Firewall policies are based on criteria such as source address, destination address, user identity, application, service, port, protocol, and security profiles. When traffic matches a policy, the firewall applies the configured action and security controls.
Key Functions of a Firewall Policy:
- Allow Legitimate Traffic – Permits authorized users and applications to access required resources.
- Block Unauthorized Access – Prevents unwanted or malicious connections from entering the network.
- Apply Security Profiles – Uses Antivirus, IPS, Web Filtering, DNS Filtering, and other protections on traffic.
- Control Application Usage – Allows or blocks specific applications based on company policies.
- Log and Monitor Activity – Records network events for security monitoring and auditing.
Company Network Firewall Policy Example:
A company may create a firewall policy that allows employees to access only approved business websites and internet services while blocking all other unnecessary or unauthorized traffic. For example, employees can browse work-related websites, use email services, and access cloud applications required for their jobs.

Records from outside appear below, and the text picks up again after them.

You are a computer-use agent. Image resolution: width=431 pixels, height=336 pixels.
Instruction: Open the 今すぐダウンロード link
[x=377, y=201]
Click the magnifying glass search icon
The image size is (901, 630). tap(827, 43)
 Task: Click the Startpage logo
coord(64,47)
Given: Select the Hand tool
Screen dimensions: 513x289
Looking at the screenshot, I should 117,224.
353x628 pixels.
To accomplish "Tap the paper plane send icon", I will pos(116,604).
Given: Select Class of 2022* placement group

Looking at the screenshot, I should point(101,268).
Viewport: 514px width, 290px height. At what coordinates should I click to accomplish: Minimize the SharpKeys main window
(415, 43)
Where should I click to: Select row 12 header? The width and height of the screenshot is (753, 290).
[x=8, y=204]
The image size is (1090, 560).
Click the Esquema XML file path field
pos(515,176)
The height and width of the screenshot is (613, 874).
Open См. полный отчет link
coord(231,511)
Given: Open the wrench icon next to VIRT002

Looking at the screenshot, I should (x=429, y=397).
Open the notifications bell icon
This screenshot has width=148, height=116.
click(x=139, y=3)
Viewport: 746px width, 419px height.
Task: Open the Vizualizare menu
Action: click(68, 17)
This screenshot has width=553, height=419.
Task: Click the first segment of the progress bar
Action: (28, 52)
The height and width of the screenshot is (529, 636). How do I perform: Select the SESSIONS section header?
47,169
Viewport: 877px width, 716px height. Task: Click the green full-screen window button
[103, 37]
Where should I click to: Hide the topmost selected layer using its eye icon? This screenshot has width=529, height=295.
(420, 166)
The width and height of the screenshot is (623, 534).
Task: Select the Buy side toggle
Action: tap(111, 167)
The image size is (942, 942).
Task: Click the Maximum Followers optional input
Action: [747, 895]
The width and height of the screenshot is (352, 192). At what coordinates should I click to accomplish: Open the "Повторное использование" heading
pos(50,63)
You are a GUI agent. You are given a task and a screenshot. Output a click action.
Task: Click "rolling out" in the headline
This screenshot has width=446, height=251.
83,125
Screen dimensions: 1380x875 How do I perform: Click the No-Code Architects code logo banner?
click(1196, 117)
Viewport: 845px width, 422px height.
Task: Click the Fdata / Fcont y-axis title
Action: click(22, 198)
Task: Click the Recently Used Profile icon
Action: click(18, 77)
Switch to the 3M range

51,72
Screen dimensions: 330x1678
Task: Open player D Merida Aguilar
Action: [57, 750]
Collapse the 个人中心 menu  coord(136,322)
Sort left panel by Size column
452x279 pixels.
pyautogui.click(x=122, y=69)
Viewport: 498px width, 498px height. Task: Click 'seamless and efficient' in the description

At the same time, the firewall blocks social media platforms, online gaming, peer-to-peer file sharing, unauthorized remote access tools, and other non-business applications.
The firewall can also apply security profiles such as Antivirus, IPS, Web Filtering, DNS Security, and Application Control to inspect all internet traffic and protect users from malware, phishing attacks, ransomware, and malicious websites. By allowing only required internet access and blocking everything else, the company reduces security risks, improves employee productivity, conserves bandwidth, and ensures compliance with organizational security policies.
Simple Definition:
“A Firewall Policy is a rule that controls how network traffic is allowed, blocked, inspected, and logged to protect an organization’s network and data.“
How Firewall Policy Works
A firewall policy works in a rule-based order system where each incoming or outgoing network traffic is checked against a list of security rules from top to bottom. When a user tries to access a website or application, the data packet first enters the firewall, and then the firewall starts comparing it with the defined policies.
Each rule is checked one by one in sequence. If the traffic matches a rule, the firewall immediately applies the action defined in that rule, such as allow or block, and stops further checking. If the traffic does not match the first rule, it moves to the next rule and continues this process until a match is found.
This behavior is called “first match wins”, meaning the first matching rule decides whether the traffic is allowed or denied. If no rule matches the traffic, the firewall applies the default rule, which is usually set to block all unknown or unauthorized traffic.
For example, if Rule 1 allows Microsoft 365 traffic and a user accesses it, the firewall allows it immediately. If a user tries to access a blocked social media site and no allow rule matches, the firewall continues checking until it reaches a block rule or the default deny rule, and then blocks the traffic.
In summary, firewall policies work step by step from top to bottom, and the first matching rule determines whether the traffic is allowed or blocked.